(Excerpted passage):
>>

Shorter version of this article is published as an op-ed at Bangkok Post here.

By Kheetanat Synth Wannaboworn and Walden Bello*

After over three months of Thailand being put on hold as the country’s political adversaries tried to figure a way out of the surprising results of the May elections, a solution was finally reached among contending parties in the third week of August.  It was a victory for the establishment, a modus vivendi among its different factions.

Seasoned observers say the elements of the deal were the following: Thaksin Shinawatra, the self-exiled former Prime Minister, would be allowed to return to Thailand with a promise of kid’s glove treatment for his alleged offenses; The Pheu Thai Party, Thaksin’s personal political vehicle, would lead a governing coalition that would include two defeated parties associated with the powerful military; and the Move Forward Party, which had won the most seats in the May parliamentary elections, would be frozen out of the governing coalition.

The deal that united Thaksin with his former enemies, the military and the conservative establishment, drew anger, consternation, and confusion throughout the country.  Former Foreign Minister Kasit Piromya, a Thaksin foe and former Democrat Party leader who has also become a severe critic of the military and the lese majeste law on penalizing people accused of defaming the royalty, summed the situation up tongue in cheek: “The reality is that this government is composed of personalities from the conservative establishment side.  Arch-enemies, Thaksin and the generals are now together as one to put up a stand (maybe the last one) against the forces of change.  We must be reminded that Thaksin has all along been part of the establishment.  But he wanted to monopolize and was opposed by the rest.  Now various elements of the establishment have rejoined one another.  The Thai political arena is now a struggle between the established elites and the masses.  More dramas will surely come to delight and bewilder all of us.”

On the other hand, spokespeople for the Pheu Thai party said that the deal, which would make real estate mogul Srettha Thavisin prime minister, was necessary to end over three months of political uncertainty owing to the absence of a ruling parliamentary coalition.  

The country’s latest crisis erupted when the MFP unexpectedly won the most votes in the parliamentary elections of May 14, 2023.  It won 151 seats, besting its coalition partner, the Pheu Thai party, that raked in 141 seats.  Left in the dust were the parties controlled by the ruling military regime that gathered a measly 76 seats.

<<

(Given entries):

>>

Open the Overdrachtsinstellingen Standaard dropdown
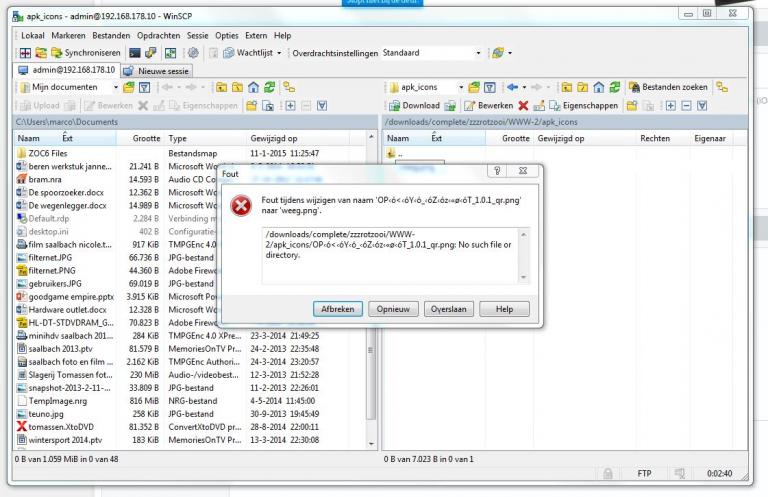Screen dimensions: 768x497 (479, 52)
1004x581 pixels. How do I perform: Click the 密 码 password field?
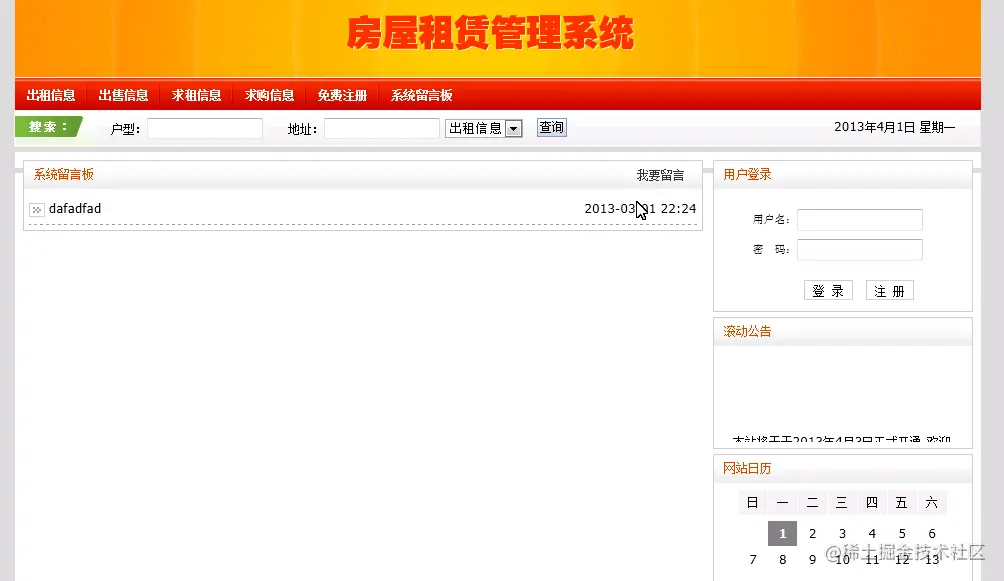click(x=858, y=250)
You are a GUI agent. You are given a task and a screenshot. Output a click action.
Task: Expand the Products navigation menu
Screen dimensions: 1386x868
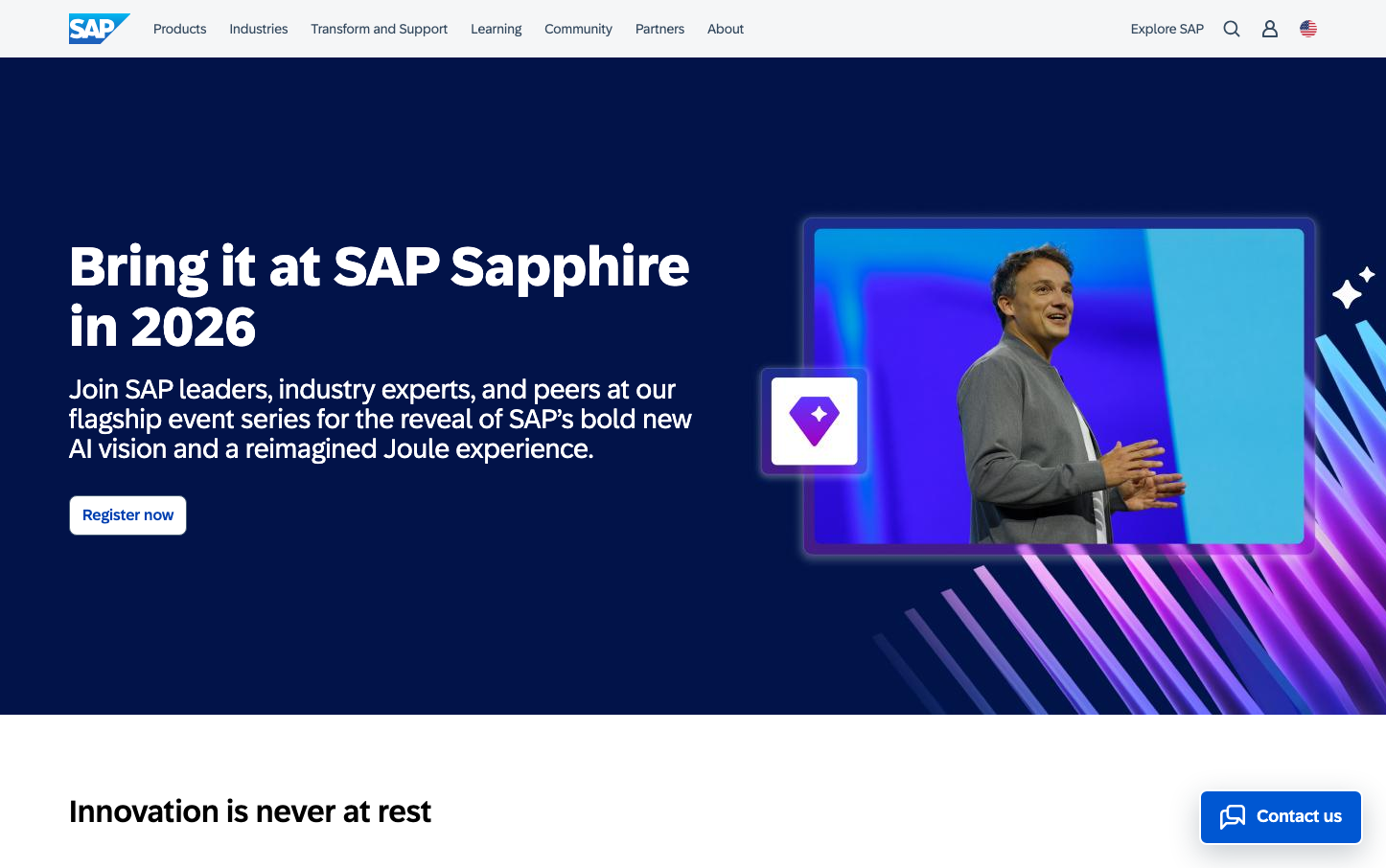tap(179, 29)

<<

(Requirements): Can you copy the article on Thailand's post-election deal word for word, beginning at the words "After over three" and stopping after "its different factions."?

(Full response):
After over three months of Thailand being put on hold as the country’s political adversaries tried to figure a way out of the surprising results of the May elections, a solution was finally reached among contending parties in the third week of August.  It was a victory for the establishment, a modus vivendi among its different factions.